Start TEXT PROVIDED

Troubleshooting

This guide covers common errors, their causes, and how to resolve them.

Error Code Reference

All errors include a machine-readable code (E001-E008) at the start of the error message. Use these codes for programmatic error handling.

E001: JsonParseError

Message: [E001] JSON parsing failed: ...

Cause: The input string is not valid JSON.

Common triggers:

  • Missing quotes around keys or values
  • Trailing commas after the last element
  • Single quotes instead of double quotes
  • Unescaped special characters in strings
  • Incomplete JSON (missing closing braces or brackets)
  • Passing a file path instead of the file contents

Solution:

# Wrong
result = tools.execute("hello world")          # Not JSON
result = tools.execute("{'key': 'value'}")     # Single quotes
result = tools.execute('{"a": 1,}')            # Trailing comma

# Correct
result = tools.execute('{"key": "value"}')
result = tools.execute({"key": "value"})       # Pass a dict directly

E002: RegexError

Message: [E002] Regex pattern error: ...

End TEXT PROVIDED

JOBS
**1)** According to the troubleshooting guide, what causes error E001?
**2)** Set down the stretch of the troubleshooting guide from "E001: JsonParseError" through "braces or brackets)" without altering any wording.
**3)** List every common trigger that the troubleshooting guide gives for error E001.

Start ENTRIES SHOWN

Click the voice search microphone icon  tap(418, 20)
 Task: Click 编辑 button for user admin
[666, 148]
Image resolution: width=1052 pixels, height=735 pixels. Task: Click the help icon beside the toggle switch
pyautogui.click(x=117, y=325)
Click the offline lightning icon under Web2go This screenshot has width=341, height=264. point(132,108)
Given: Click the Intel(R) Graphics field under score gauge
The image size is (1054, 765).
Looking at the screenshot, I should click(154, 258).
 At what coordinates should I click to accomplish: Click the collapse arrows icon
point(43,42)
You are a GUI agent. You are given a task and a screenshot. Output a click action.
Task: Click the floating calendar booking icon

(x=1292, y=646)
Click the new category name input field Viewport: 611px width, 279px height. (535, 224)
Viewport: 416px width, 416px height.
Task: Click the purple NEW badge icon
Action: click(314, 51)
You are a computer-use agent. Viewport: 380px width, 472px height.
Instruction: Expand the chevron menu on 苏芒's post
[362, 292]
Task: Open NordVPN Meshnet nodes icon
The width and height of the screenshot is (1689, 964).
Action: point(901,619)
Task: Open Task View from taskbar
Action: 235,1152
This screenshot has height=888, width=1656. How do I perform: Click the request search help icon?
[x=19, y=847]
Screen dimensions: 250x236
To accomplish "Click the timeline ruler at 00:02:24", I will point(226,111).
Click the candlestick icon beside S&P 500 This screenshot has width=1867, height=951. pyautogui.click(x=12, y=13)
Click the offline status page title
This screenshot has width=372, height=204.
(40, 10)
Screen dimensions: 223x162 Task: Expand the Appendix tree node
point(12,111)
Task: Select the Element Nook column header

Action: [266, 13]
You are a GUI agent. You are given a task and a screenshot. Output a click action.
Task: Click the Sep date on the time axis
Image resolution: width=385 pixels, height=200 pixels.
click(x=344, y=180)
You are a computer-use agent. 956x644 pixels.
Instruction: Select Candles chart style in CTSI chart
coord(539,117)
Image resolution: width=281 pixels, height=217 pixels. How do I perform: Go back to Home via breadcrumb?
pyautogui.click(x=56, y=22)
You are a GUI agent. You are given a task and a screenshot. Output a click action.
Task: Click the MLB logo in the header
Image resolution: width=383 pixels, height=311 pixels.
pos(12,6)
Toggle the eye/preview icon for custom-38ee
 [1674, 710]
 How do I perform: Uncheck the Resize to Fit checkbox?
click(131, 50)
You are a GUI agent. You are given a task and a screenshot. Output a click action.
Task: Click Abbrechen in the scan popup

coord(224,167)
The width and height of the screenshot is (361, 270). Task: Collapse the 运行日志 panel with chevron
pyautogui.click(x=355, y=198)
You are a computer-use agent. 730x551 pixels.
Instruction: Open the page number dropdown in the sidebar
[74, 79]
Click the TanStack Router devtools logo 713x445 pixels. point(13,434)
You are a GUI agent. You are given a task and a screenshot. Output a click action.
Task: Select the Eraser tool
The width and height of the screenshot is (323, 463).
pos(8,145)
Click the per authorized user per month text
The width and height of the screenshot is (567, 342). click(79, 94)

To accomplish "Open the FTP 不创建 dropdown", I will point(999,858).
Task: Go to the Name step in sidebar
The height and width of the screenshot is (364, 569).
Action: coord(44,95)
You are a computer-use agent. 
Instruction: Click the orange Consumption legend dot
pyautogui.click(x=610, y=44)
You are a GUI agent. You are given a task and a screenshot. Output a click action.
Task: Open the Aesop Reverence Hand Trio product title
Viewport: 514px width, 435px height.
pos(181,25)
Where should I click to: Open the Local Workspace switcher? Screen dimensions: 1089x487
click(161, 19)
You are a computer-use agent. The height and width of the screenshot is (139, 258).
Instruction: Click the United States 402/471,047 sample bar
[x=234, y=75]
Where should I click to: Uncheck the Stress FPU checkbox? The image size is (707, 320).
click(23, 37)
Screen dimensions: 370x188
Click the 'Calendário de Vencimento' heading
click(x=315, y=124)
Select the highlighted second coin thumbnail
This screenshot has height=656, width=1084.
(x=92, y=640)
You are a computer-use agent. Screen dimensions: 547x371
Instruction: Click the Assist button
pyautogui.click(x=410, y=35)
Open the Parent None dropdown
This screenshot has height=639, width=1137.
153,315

End ENTRIES SHOWN

RESULTS OF THE TASKS
**1)** The input string is not valid JSON.

**2)**
E001: JsonParseError

Message: [E001] JSON parsing failed: ...

Cause: The input string is not valid JSON.

Common triggers:

  • Missing quotes around keys or values
  • Trailing commas after the last element
  • Single quotes instead of double quotes
  • Unescaped special characters in strings
  • Incomplete JSON (missing closing braces or brackets)

**3)**
- Missing quotes around keys or values
- Trailing commas after the last element
- Single quotes instead of double quotes
- Unescaped special characters in strings
- Incomplete JSON (missing closing braces or brackets)
- Passing a file path instead of the file contents